A0979
Title: Multi forests: Variable importance for multi-class outcomes
Authors: Roman Hornung - University of Munich (Germany) [presenting]
Alexander Hapfelmeier - Technical University of Munich (Germany)
Abstract: In prediction tasks with multi-class outcomes, identifying covariates specifically associated with one or more outcome classes can be important. Conventional variable importance measures (Vims) from random forests (Rfs), like permutation and Gini importance, focus on overall predictive performance or node purity without differentiating between the classes. Therefore, they can be expected to fail to distinguish class-associated covariates. A new Vim called multi-class Vim is tailored to identify exclusively class-associated covariates via a novel Rf variant called multi forests (Mufs). The trees in Mufs use both multi-way and binary splitting. The multi-way splits generate child nodes for each class, using a split criterion that evaluates how well these nodes represent their respective classes. This setup forms the basis of the multi-class Vim, which measures the discriminatory ability of the splits performed in the respective covariates with regard to this split criterion.

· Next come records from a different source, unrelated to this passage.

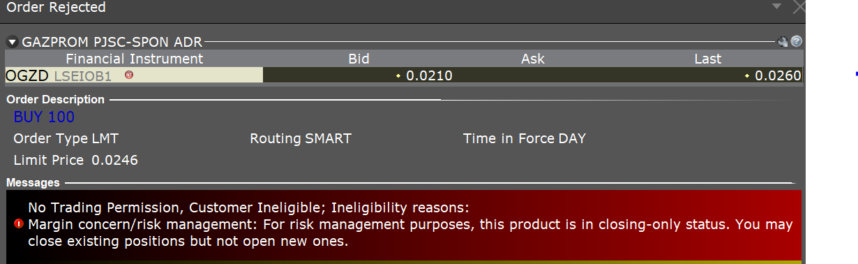Click the red error exclamation icon
The height and width of the screenshot is (264, 858).
tap(18, 224)
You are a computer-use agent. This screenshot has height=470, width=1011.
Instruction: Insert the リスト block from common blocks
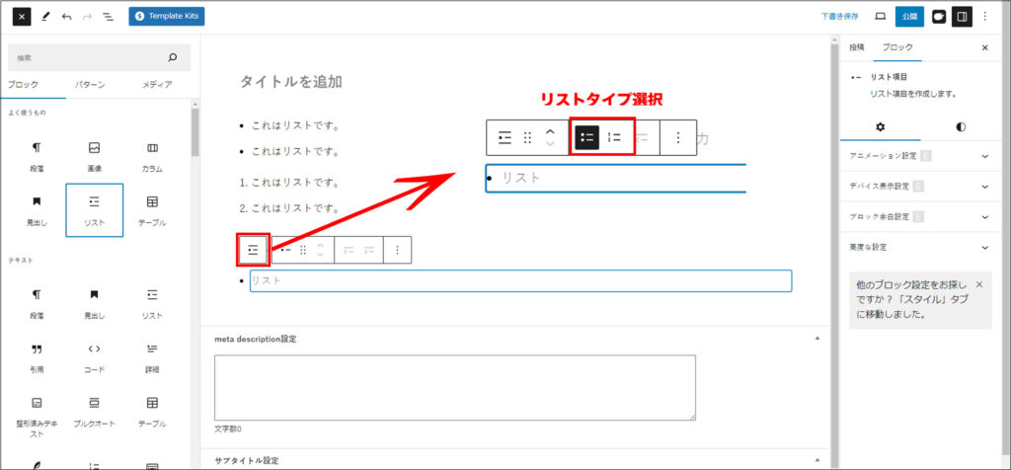(95, 209)
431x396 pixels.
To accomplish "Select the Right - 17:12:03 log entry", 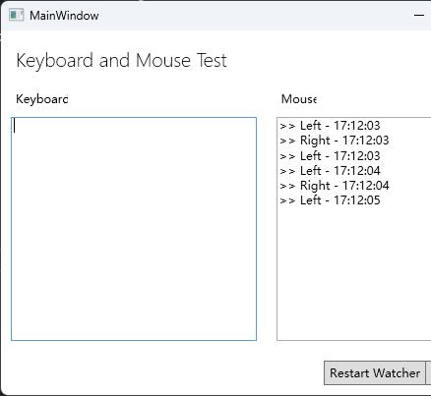I will [335, 141].
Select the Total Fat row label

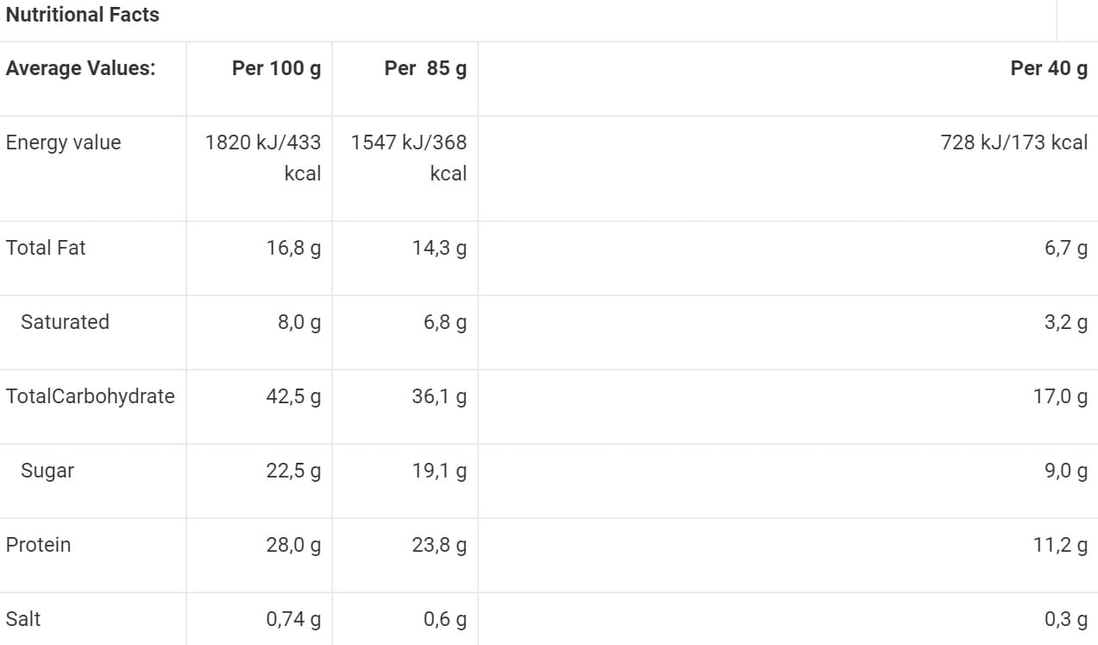[x=46, y=248]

Simulation studies demonstrate that the multi-class Vim specifically ranks class-associated covariates highly, unlike conventional Vims, which also rank other types of covariates highly. Analyses of 121 datasets reveal that Mufs often have slightly lower predictive performance compared to conventional Rfs. This is, however, not a limiting factor given the algorithm's primary goal of calculating the multi-class Vim.